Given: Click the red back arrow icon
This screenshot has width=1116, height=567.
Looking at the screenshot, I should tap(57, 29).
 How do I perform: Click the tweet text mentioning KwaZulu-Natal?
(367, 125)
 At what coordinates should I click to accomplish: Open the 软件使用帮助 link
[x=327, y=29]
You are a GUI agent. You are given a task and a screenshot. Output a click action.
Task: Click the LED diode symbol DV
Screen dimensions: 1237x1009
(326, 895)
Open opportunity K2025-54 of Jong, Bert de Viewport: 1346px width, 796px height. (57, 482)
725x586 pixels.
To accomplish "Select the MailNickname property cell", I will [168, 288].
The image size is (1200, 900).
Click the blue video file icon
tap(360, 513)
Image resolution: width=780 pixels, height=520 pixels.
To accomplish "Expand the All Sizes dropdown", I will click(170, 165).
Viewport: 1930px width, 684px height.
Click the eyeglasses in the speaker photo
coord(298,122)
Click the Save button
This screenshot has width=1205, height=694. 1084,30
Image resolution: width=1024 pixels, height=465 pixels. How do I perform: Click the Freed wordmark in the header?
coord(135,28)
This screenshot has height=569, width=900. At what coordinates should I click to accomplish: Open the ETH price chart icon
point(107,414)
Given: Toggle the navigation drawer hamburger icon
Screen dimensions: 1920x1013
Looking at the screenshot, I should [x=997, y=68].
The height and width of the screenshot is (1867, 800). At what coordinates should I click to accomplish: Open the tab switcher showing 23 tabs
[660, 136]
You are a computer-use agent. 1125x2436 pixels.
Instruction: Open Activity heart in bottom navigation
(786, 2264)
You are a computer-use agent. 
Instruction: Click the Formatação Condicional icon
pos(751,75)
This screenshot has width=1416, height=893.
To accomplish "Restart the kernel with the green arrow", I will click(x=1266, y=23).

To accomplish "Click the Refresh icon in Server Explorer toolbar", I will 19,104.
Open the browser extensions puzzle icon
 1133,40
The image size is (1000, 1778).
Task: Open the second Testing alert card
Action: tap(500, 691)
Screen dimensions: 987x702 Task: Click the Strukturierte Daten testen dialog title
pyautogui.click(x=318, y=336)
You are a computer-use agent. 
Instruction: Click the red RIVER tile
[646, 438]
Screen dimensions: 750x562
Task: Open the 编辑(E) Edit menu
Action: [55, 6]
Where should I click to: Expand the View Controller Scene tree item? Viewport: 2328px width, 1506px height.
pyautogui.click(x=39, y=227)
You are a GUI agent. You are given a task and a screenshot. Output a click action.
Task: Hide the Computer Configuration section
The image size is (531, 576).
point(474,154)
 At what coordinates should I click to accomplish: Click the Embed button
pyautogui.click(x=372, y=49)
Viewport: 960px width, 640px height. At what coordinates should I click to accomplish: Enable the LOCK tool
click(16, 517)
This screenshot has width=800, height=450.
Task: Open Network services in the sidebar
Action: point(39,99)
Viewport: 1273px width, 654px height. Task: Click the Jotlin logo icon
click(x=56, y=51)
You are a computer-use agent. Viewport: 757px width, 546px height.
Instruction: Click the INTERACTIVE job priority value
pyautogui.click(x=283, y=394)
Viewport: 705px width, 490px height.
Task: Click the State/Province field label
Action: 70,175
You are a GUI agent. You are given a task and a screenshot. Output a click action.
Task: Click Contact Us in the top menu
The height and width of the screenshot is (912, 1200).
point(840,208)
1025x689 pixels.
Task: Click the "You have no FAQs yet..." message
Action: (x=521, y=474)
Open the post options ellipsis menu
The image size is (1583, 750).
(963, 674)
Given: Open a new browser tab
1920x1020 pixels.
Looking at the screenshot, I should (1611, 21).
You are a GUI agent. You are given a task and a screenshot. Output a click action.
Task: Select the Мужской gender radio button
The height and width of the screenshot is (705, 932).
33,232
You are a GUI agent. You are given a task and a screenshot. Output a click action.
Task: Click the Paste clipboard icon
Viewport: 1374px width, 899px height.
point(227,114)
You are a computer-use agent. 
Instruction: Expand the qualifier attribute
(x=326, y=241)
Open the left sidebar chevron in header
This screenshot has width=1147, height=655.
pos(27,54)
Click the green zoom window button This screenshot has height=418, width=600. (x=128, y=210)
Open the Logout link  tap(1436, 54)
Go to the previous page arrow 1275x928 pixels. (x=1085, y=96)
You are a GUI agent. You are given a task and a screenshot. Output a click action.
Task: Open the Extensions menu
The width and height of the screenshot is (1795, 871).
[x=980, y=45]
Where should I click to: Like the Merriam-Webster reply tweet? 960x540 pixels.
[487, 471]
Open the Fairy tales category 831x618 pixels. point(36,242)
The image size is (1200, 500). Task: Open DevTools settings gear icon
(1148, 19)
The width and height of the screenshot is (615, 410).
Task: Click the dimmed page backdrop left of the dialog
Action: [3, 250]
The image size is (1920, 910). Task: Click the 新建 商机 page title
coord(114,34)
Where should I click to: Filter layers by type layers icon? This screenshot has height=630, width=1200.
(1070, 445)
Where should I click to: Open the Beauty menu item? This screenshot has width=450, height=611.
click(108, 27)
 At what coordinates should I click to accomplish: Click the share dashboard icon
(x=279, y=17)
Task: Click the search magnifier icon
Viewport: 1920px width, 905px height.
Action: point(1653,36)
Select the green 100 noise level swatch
..........
● **Brief**
For every line above that has "Select" in it, copy the line.

● **The completed task**
To accomplish "Select the MailNickname property cell", I will [168, 288].
Task: Select the Мужской gender radio button
Select the green 100 noise level swatch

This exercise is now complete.